Pocos recordarán como en su época de senadora estatal por Florida, Ileana Ros-Lehtinen movilizó a la comunidad inmigrante nicaragüense, cubana, guatemalteca y salvadoreña en esa península, para apoyar el proyecto de Ajuste Nicaragüense y Acta de Alivio para Centroamericanos (NACARA), redactado por el entonces legislador republicano en la Cámara de Representantes Lincoln Diaz-Balart.

El documento que por varios años no consiguió los votos necesarios para su promulgación fue incluido en el Congreso como parte del Acta de Apropiaciones para ser aprobado en noviembre de 1997, considerándose como la reforma inmigratoria más importante de la modernidad, después de la amnistía de 1986.

La medida que otorgó la residencia permanente y posteriormente la ciudadanía estadounidense a miles de exiliados nicaragüenses generó tanto agradecimiento y admiración hacia el ya retirado Diaz-Balart y Ros-Lehtinen, que ella fue nombrada oficialmente madrina por de esa comunidad.

Veinte años después y con otro grupo de miles de nicaragüenses en posibilidades de ser repatriados por la cancelación del Programas de Proteccion Temporal (TPS) para inmigrantes de Nicaragua, la republicana Ileana Ros-Lehtinen vuelve a salir en defensa de sus ahijados, políticamente hablado, y todas las comunidades a las que el Departamento de Seguridad Interna (DHS), les cancele ese beneficio.

Justo cuando la gran mayoría de los latinos ha desarrollado una fuerte repugnancia en contra de todo aquel que lleve antepuesto el adjetivo republicano, por ser el partido político que llevó a Donald Trump al poder, el esfuerzo que realice Ros-Lehtinen en aras del beneficio de miembros de nuestra comunidad tendría que ser siempre reconocido.

La incansable promotora de los derechos humanos, derechos de los inmigrantes indocumentados y derechos de la comunidad homosexual, lésbica y transgénero (LGBT), llegó a ocupar su primer curul en el edificio legislativo de Florida en 1982, para convertirse en 1989 en la primera cubano-americana y republicana en llegar a la Cámara de Representantes en Washington.

Ahora desde esa tribuna, Ros-Lehtinen ha decidido unir fuerzas con las representantes demócratas Yvette Clarke, por Nueva York, y Pramila Jayapal, por el estado de Washington, para presentar el proyecto de ley ASPIRE.

Las tres legisladoras quieren que cada persona protegida con TPS desde antes del 1 de enero de 2017, tenga oportunidad de solicitar la residencia permanente siempre y cuando logre demostrar ante la corte de inmigración, que enfrentaría dificultades extremas si se le deportara a su país de origen.

Según Christine Bennett, portavoz de Clarke, no se pretende “repartir tarjetas verdes [como se le conoce a la tarjeta de residencia legal]”, pero habrá que tener cuidado al exponer la idea ante la cúpula en Washington, donde dictar medidas para expulsar del país a más inmigrantes se ha convertido en la mejor manera de desviar la atención de la población ante las constantes fallas que comete la administración de Trump.

El proyecto de ley que también busca la creación de un nuevo “estado de protección”, exclusivo para beneficiarios del TPS que han estado por lo menos cinco años en Estados Unidos, tendría como reto ganar simpatía en ambas tribunas del Congreso, la Cámara de Representantes y el Senado, para ser aprobado.

En su defensa, el hecho de que un juez de inmigración sería quien decida el futuro del solicitante a través de ASPIRA podría generar confianza e interés de republicanos y demócratas para apoyar el plan.

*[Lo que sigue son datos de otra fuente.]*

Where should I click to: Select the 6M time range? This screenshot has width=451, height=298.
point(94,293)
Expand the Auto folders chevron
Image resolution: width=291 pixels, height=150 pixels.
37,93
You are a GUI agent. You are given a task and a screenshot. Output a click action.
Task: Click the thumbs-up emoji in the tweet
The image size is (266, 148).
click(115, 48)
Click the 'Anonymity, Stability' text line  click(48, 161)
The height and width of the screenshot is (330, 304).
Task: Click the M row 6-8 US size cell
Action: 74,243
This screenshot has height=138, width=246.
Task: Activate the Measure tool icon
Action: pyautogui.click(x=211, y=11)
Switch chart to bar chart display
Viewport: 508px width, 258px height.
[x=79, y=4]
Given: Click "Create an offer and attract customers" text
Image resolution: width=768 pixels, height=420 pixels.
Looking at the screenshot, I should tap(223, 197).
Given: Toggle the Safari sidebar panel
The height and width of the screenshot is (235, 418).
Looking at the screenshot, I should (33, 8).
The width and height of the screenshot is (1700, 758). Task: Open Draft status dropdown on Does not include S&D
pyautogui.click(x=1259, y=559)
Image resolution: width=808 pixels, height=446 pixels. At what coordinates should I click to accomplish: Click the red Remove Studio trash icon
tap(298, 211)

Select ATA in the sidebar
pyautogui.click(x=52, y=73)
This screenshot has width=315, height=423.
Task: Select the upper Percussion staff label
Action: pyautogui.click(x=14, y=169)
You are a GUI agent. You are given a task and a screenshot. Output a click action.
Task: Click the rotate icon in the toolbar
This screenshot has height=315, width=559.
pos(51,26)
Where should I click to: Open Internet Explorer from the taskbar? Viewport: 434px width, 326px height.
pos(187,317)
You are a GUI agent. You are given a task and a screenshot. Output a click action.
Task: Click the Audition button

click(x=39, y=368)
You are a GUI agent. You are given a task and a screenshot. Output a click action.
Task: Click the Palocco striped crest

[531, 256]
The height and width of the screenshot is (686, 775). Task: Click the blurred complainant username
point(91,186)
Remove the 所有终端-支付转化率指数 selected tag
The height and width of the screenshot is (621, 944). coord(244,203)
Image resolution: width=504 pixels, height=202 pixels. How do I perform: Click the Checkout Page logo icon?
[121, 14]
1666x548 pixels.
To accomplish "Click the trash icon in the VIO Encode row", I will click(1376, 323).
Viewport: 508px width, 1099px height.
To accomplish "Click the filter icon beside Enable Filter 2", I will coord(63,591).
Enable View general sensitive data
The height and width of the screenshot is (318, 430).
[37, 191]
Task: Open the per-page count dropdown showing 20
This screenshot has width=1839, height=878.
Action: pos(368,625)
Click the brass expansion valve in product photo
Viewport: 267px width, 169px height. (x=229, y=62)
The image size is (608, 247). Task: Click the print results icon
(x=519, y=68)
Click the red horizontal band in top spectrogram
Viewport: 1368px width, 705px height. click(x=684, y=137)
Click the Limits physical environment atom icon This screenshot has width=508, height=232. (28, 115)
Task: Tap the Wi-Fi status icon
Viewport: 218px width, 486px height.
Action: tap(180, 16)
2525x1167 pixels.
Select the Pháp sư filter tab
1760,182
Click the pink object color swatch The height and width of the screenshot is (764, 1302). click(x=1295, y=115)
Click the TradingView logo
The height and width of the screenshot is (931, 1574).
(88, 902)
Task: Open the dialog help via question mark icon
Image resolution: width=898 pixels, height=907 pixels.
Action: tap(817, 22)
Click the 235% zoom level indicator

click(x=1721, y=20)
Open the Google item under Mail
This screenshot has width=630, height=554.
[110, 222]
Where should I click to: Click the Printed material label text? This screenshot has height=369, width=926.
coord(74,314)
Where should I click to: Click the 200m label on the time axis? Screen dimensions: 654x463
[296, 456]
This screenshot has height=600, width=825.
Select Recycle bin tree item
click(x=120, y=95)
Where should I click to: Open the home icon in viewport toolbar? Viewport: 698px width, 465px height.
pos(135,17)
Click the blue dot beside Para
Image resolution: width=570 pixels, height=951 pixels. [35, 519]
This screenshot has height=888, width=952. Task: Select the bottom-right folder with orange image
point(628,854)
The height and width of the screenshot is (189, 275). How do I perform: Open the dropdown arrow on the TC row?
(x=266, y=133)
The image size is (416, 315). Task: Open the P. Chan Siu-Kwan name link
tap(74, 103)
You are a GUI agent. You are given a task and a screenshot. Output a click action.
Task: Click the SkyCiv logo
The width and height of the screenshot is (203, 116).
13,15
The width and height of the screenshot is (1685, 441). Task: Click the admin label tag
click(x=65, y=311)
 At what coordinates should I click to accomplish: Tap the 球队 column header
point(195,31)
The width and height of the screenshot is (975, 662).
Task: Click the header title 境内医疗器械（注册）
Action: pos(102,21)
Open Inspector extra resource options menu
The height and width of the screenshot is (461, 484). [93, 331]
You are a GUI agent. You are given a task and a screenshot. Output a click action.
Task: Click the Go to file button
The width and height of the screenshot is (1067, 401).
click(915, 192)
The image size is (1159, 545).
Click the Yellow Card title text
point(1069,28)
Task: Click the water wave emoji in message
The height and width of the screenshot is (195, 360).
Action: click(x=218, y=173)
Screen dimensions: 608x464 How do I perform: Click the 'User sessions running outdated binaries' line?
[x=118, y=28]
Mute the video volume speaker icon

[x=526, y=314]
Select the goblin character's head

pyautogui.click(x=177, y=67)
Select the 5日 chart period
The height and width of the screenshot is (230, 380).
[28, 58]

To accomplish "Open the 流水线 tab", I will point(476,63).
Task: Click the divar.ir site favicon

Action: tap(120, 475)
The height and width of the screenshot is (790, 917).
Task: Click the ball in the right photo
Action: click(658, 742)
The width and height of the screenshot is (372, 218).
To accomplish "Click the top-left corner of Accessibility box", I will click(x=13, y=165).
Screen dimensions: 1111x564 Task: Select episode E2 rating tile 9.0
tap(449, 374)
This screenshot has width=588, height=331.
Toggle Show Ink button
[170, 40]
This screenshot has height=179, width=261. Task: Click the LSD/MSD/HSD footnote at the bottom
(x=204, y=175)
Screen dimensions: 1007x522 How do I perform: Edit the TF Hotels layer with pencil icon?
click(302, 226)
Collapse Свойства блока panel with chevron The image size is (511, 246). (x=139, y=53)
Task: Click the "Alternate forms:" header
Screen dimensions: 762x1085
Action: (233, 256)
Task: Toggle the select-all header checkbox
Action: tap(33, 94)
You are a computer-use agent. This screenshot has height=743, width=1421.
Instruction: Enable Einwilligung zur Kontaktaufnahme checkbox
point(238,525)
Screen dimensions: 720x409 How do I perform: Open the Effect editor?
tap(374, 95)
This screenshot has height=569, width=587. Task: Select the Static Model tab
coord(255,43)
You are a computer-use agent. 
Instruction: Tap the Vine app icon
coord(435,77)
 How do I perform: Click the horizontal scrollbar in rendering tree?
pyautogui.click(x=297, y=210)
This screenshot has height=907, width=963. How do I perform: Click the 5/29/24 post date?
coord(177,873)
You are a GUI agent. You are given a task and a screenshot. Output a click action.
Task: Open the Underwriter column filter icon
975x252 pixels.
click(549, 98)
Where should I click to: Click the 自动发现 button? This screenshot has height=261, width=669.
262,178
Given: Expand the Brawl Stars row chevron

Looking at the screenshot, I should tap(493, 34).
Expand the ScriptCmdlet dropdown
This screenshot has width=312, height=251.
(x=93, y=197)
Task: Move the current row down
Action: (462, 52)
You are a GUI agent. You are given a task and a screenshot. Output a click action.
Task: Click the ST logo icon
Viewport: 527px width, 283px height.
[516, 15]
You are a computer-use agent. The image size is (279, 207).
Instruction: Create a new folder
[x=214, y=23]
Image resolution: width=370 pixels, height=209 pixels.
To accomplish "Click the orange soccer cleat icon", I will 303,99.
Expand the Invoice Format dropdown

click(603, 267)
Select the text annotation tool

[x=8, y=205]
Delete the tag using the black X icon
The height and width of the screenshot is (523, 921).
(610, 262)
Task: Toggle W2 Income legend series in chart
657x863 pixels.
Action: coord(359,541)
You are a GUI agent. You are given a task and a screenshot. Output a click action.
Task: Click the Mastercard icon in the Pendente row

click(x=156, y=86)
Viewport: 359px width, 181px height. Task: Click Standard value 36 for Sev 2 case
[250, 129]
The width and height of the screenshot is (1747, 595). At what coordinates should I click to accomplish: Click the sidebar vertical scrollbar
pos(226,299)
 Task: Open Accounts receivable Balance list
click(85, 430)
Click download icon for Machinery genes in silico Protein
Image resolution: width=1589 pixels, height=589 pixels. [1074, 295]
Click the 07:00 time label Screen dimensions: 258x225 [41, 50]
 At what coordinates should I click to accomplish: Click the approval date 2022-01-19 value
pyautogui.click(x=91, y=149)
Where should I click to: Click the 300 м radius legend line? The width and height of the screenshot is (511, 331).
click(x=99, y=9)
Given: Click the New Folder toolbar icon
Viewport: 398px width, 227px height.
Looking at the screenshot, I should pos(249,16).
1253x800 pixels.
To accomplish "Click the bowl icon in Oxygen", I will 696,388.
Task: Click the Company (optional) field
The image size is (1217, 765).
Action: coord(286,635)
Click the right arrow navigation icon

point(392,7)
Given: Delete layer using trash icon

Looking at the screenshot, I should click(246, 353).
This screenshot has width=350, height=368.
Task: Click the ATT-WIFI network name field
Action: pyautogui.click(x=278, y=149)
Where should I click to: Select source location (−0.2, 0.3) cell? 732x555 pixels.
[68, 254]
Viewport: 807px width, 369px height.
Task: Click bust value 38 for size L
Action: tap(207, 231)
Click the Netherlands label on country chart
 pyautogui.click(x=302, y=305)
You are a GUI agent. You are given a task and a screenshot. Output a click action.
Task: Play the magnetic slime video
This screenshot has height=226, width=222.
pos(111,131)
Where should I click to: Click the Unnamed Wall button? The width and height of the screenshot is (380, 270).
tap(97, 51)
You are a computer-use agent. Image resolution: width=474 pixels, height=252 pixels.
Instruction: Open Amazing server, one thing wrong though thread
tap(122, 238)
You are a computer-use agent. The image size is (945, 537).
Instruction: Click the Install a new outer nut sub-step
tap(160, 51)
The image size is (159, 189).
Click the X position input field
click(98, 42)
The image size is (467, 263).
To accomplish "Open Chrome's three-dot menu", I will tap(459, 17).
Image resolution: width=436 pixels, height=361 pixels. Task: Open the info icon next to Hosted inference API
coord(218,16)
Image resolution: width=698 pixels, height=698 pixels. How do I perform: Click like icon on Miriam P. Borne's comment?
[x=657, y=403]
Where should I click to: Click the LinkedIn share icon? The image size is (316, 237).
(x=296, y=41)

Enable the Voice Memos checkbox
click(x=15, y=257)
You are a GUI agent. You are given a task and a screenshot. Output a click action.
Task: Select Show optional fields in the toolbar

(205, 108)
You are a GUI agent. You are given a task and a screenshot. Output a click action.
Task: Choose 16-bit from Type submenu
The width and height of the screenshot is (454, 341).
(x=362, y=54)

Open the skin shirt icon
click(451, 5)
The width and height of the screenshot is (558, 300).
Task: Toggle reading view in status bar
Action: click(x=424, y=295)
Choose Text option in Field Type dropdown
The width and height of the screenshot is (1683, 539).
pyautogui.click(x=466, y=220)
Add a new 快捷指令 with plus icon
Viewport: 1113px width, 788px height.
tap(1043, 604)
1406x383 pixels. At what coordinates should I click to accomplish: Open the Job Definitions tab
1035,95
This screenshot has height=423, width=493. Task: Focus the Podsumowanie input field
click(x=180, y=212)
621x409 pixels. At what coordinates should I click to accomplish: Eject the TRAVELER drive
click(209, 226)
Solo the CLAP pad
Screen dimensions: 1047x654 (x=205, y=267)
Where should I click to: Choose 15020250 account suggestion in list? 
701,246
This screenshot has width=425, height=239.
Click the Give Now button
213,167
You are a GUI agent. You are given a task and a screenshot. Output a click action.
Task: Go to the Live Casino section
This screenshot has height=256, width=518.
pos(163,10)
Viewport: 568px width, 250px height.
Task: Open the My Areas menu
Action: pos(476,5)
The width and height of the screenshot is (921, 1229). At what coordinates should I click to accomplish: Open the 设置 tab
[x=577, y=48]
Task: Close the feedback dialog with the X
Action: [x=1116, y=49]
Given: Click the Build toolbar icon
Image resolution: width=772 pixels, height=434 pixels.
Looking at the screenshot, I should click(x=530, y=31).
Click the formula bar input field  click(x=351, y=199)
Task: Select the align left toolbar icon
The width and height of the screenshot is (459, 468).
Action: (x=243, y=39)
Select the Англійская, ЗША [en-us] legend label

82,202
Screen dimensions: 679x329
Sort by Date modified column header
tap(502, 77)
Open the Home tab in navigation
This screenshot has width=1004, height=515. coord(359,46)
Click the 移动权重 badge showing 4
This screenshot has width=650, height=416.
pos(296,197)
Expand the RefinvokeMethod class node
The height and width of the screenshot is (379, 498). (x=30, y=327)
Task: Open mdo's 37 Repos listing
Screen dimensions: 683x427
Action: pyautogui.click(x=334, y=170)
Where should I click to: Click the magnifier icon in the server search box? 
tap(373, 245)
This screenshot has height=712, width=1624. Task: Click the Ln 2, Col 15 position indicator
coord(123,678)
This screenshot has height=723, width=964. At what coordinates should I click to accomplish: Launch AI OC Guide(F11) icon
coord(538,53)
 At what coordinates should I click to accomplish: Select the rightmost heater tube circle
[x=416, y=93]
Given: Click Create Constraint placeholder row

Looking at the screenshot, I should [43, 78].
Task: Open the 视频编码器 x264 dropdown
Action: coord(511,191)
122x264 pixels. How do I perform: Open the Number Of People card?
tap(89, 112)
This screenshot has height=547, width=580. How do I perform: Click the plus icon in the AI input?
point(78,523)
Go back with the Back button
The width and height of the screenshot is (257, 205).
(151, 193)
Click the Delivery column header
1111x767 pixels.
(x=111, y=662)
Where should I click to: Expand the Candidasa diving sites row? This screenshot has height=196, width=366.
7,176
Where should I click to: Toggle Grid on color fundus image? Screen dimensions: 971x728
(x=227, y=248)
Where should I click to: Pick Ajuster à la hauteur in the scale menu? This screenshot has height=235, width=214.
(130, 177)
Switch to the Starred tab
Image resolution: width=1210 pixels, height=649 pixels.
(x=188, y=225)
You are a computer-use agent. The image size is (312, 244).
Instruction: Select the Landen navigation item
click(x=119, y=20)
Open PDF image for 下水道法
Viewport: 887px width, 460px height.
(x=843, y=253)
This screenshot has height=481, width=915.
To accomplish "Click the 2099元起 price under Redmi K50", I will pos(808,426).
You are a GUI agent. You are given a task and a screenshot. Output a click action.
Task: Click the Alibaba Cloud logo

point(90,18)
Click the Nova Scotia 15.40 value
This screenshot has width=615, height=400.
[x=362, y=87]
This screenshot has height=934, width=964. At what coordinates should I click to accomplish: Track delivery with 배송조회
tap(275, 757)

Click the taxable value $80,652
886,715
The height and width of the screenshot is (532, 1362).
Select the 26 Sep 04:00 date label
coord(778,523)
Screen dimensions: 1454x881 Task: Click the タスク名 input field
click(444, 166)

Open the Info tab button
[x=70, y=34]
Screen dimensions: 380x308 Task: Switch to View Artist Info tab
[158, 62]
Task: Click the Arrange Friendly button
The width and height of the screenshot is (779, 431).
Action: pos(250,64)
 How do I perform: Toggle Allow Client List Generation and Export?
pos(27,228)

Sin embargo, la saturación actual en los tribunales migratorios con 600,000 casos pendientes, demuestra que esos magistrados lo que menos necesitan es aumentar más de 300,000 solicitudes de residencia legal a su largo listado de espera.

A primera vista es difícil ver por donde estas tres legisladoras llevarán su propuesta, pero de mucho ayudará la experiencia de Ros-Lehtinen en la búsqueda del apoyo bipartidista necesario para que EEUU siga amparando a esos inmigrantes plenamente arraigados a este país, con empleo o negocios propios e hijos estadounidenses.

De esta manera vuelve Ileana Ros-Lehtinen a endosar la defensa de nicaragüenses y centroamericanos en la que podría ser su ultima gran batalla en Washington. Hace tiempo la prensa de la Florida informó que ella no se presentará a la reelección en los comicios legislativos de noviembre próximo Ojalá que su retiro a la vida privada sea después de haber conseguido la adopción legal de parte de Estados Unidos a sus ahijados políticos y el resto de los que cuidaron su TPS.